**Instructions for the task**. Every line in the entries that holds "dimensions" should be identified and copied.

**Pixel coordinate grounding data**.
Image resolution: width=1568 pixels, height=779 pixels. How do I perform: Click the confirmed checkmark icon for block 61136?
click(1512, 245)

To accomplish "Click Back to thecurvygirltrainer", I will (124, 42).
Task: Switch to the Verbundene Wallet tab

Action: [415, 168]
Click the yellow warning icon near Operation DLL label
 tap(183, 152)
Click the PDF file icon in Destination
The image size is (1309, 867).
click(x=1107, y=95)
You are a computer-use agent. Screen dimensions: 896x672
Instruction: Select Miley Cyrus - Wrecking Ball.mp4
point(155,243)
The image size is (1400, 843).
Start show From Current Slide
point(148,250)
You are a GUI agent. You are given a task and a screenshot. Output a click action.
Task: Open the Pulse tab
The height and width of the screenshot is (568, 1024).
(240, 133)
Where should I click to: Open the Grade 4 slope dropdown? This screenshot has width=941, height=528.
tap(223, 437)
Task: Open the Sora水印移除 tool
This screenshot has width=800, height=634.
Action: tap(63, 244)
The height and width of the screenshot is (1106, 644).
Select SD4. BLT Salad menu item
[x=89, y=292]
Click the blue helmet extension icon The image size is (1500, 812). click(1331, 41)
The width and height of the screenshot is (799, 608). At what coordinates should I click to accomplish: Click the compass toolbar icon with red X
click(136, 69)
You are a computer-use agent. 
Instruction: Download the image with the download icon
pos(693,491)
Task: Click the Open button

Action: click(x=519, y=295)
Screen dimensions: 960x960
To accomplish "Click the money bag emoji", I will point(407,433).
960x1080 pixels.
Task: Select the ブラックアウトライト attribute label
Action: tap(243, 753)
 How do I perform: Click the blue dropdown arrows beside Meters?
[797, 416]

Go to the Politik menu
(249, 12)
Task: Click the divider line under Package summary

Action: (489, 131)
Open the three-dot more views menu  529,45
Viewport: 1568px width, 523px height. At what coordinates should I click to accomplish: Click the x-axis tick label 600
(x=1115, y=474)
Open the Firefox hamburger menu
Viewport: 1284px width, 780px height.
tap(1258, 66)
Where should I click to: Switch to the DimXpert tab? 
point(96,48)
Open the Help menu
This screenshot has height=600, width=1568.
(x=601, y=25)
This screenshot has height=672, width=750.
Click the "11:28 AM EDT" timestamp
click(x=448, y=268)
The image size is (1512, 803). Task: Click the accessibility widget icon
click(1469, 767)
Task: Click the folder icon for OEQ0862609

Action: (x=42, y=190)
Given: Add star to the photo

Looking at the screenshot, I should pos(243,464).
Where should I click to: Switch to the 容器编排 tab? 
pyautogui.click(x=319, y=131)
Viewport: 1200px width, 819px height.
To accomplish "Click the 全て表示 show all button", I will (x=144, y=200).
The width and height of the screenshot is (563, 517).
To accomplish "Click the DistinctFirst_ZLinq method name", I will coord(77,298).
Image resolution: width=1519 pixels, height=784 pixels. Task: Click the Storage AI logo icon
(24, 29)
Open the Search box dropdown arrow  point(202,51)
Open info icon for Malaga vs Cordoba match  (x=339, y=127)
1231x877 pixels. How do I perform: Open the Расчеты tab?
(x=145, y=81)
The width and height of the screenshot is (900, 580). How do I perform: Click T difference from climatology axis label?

**Task answer**.
You are a computer-use agent. Screen dimensions: 896x672
Screen dimensions: 960x960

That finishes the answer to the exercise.